DEINE AUFGABE
Kannst du aus dem Text über das griechische Spardiktat den Abschnitt wörtlich wiedergeben, der mit den Worten um „# taz.de -- Debatte“ anfängt und mit „verschlechtern wird.“ aufhört?

TEXTAUSSCHNITT

------------------------------------------------------------------------

# taz.de -- Debatte Spardiktat: Schlimmer geht's nimmer
       
       > Neuwahlen helfen Griechenland nicht aus der Krise. Die einzige Lösung
       > ist, bürgernahe und offene Entscheidungen zu treffen. Das kann nur das
       > Europäische Parlament.
       
 (IMG) Bild: Möge Athenes Weisheit auch die zornigen Anleger treffen: Die griechische Regierung hofft einen Schuldenschnitt.
       
       Innerhalb von nur ein paar Tagen, beschloss das Parlament in Athen eine
       noch härtere Sparpolitik – um im Gegenzug den zweiten milliardenschweren
       Kredit zur Schuldentilgung zu erhalten. Auch der Bundestag stimmte für das
       sogenannte zweite Hilfspaket, das die Lebensumstände der Griechen weiter
       verschlechtern wird.
       
       Unterdessen haben zwei deutsche Minister den Austritt Griechenlands aus der
       Eurozone gefordert und die Mehrheit der europäischen Politiker sind sich
       einig, dass mit all den Krediten und Sparmaßnahmen nur ein wenig Zeit
       gekauft werden kann – zur Lösung des griechischen Problems werden sie
       hingegen nicht beitragen.
       
       Das Einzige, was bisher gelang, ist, die griechischen Schulden bei
       Investmentbanken und anderen Instituten in nationale Schulden beim Rest der
       EU-Mitgliedsstaaten und dem IWF umzuwandeln. Was sagt uns das über die
       Fähigkeit der EU, ein Problem (nicht) zu lösen, das gerade mal drei Prozent
       seiner Wirtschaft umfasst und seit zwei Jahren auf dem Tisch ist?

------------------------------------------------------------------------

AUFGEFÜHRTE EINTRÄGE
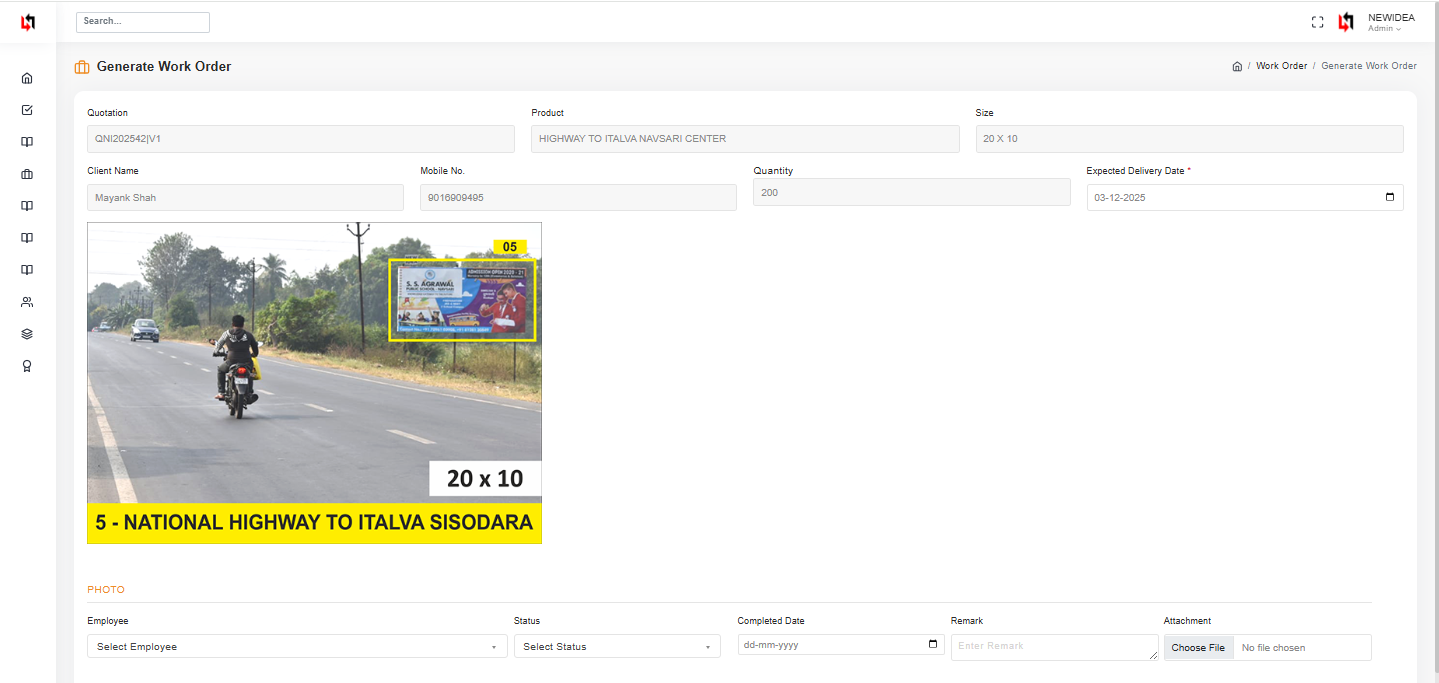Open the calendar picker for Completed Date
1439x683 pixels.
(932, 645)
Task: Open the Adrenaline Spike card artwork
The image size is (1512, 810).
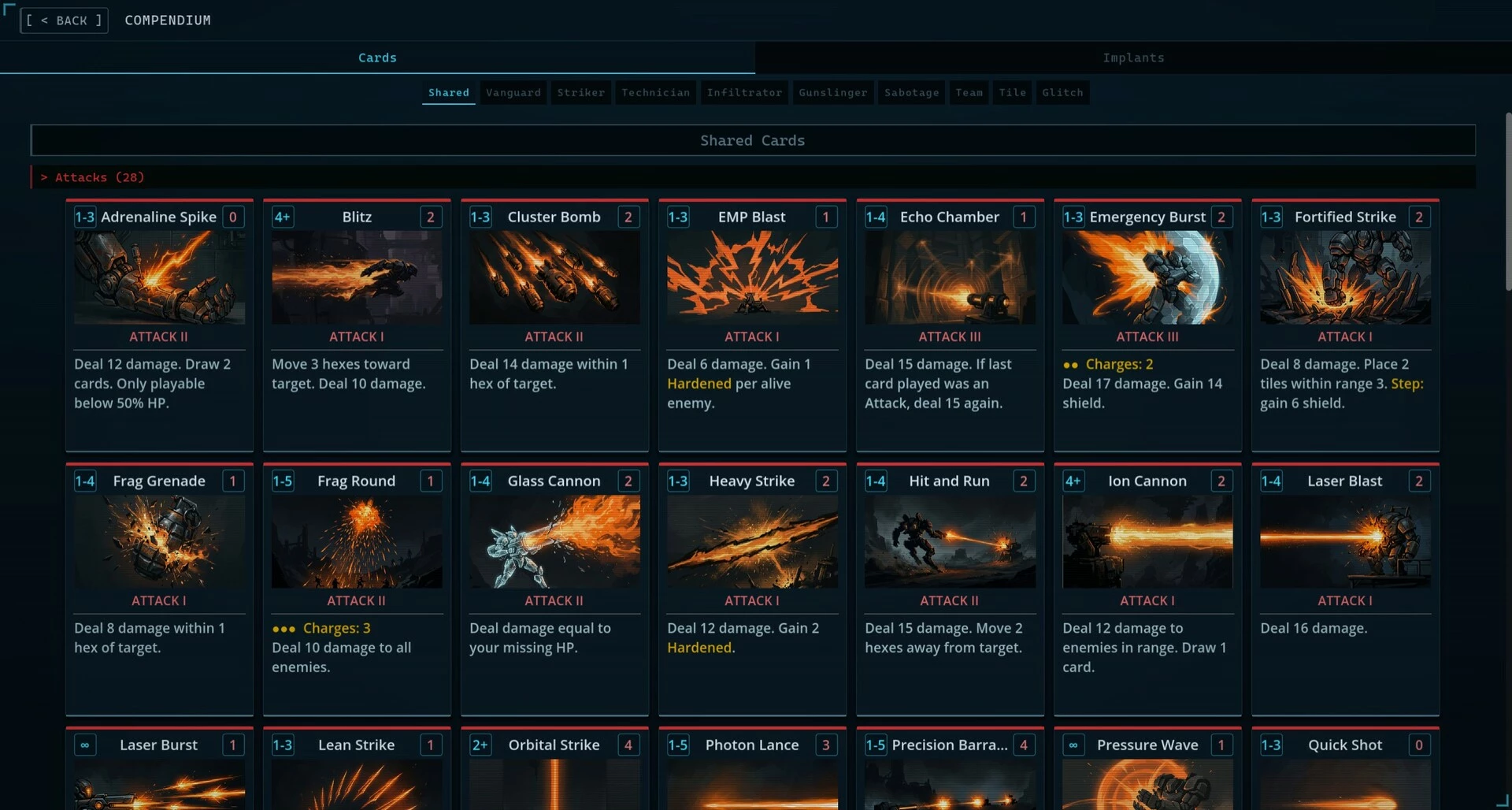Action: coord(159,277)
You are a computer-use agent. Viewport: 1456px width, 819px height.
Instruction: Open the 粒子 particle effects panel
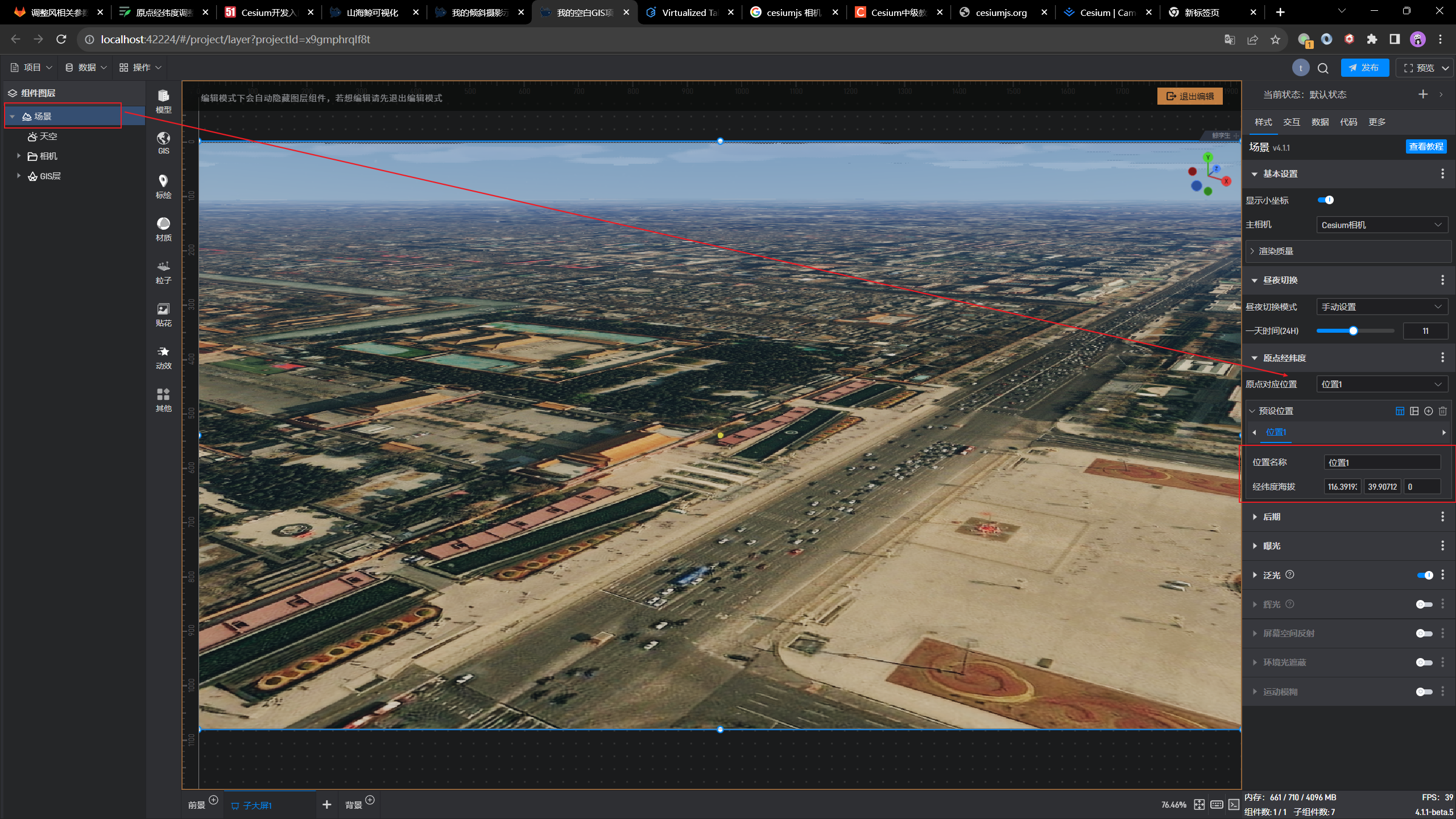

------------------------------------------------------------------------

VOLLSTÄNDIGE ANTWORT
# taz.de -- Debatte Spardiktat: Schlimmer geht's nimmer
       
       > Neuwahlen helfen Griechenland nicht aus der Krise. Die einzige Lösung
       > ist, bürgernahe und offene Entscheidungen zu treffen. Das kann nur das
       > Europäische Parlament.
       
 (IMG) Bild: Möge Athenes Weisheit auch die zornigen Anleger treffen: Die griechische Regierung hofft einen Schuldenschnitt.
       
       Innerhalb von nur ein paar Tagen, beschloss das Parlament in Athen eine
       noch härtere Sparpolitik – um im Gegenzug den zweiten milliardenschweren
       Kredit zur Schuldentilgung zu erhalten. Auch der Bundestag stimmte für das
       sogenannte zweite Hilfspaket, das die Lebensumstände der Griechen weiter
       verschlechtern wird.